→ **Trecho da fonte**

━━━━━━━━━━━━━━━━━━━━━━━━━━━━━━

Nota de Solidariedade ao quilombola Flávio Ferreira de Souza
As entidades subscritas vêm manifestar solidariedade ao quilombola Flávio Ferreira de Souza, da comunidade quilombola Nova Betel, detido às 16:30h do dia 21 de abril de forma irregular por um agente de segurança que presta serviços a empresa do monocultivo do dendê, Brasil Bio Fuels (BBF), com sede no município de Acará.
Após a apreensão, Flávio foi levado para a Seccional de Marituba, sendo apresentado na Delegacia somente às 22:00h, fato que já está sendo investigado pelo Ministério Público do Estado do Pará.
No dia da apreensão (21), Flávio e cerca de mais de 200 pessoas, entre indígenas, quilombolas e ribeirinhos, participava de um ato legítimo de protesto contra os impactos que atingem as populações na Amazônia Brasileira, causados pelo uso excessivo de agrotóxicos no monocultivo do dendê que, ao longo dos anos, vem prejudicando a saúde dos integrantes das comunidades, incidindo no próprio modo de vida dessas pessoas, e contaminando os aquíferos da região.

━━━━━━━━━━━━━━━━━━━━━━━━━━━━━━

→ **Trecho dos dados**

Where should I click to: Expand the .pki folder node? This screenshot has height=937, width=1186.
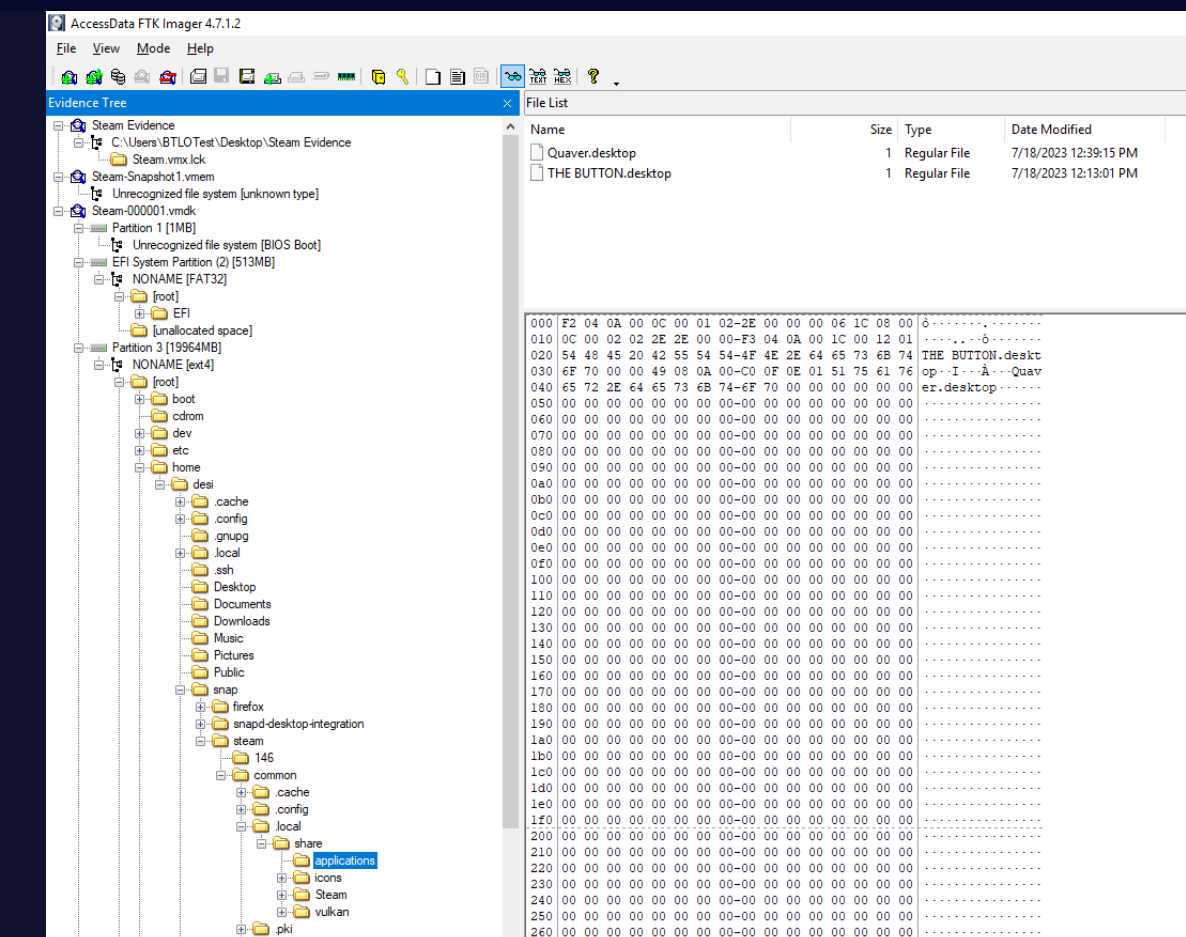click(241, 929)
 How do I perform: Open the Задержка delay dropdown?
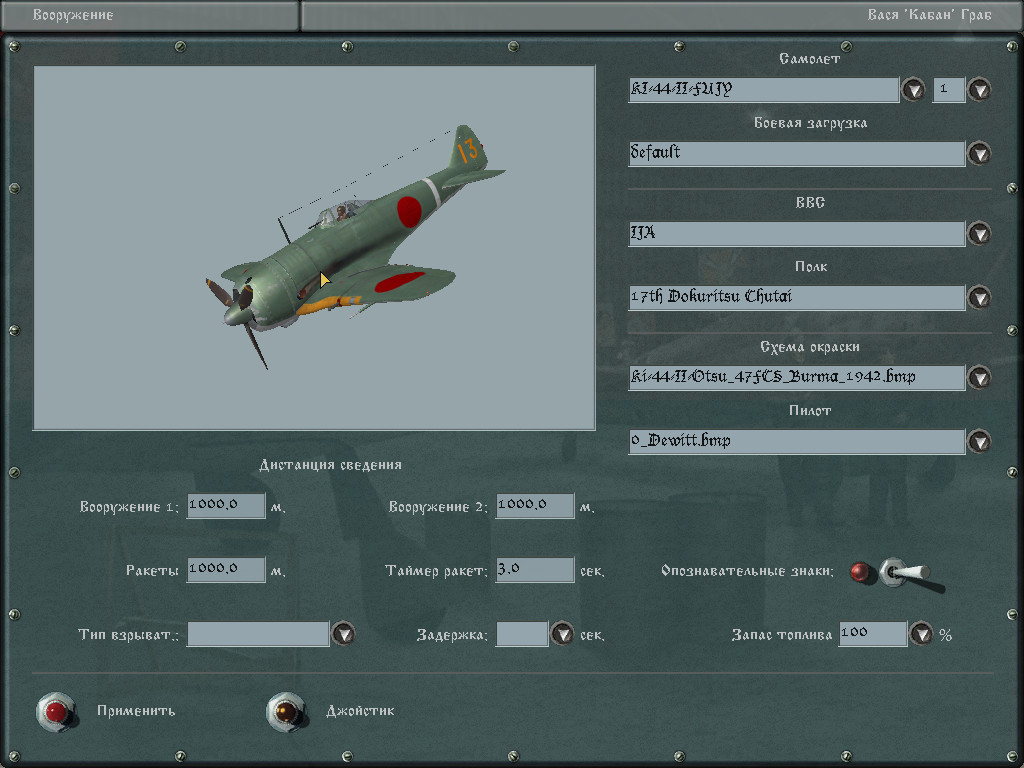[x=562, y=634]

━━━━━━━━━━━━━━━━━━━━━━━━━━━━━━

→ **Tarefa solicitada**
Reescreva o trecho da nota de solidariedade que vai de "Após a apreensão, Flávio" até "aquíferos da região.", substituindo "agrotóxicos" por "pesticidas".

→ **Resultado da tarefa**
Após a apreensão, Flávio foi levado para a Seccional de Marituba, sendo apresentado na Delegacia somente às 22:00h, fato que já está sendo investigado pelo Ministério Público do Estado do Pará.
No dia da apreensão (21), Flávio e cerca de mais de 200 pessoas, entre indígenas, quilombolas e ribeirinhos, participava de um ato legítimo de protesto contra os impactos que atingem as populações na Amazônia Brasileira, causados pelo uso excessivo de pesticidas no monocultivo do dendê que, ao longo dos anos, vem prejudicando a saúde dos integrantes das comunidades, incidindo no próprio modo de vida dessas pessoas, e contaminando os aquíferos da região.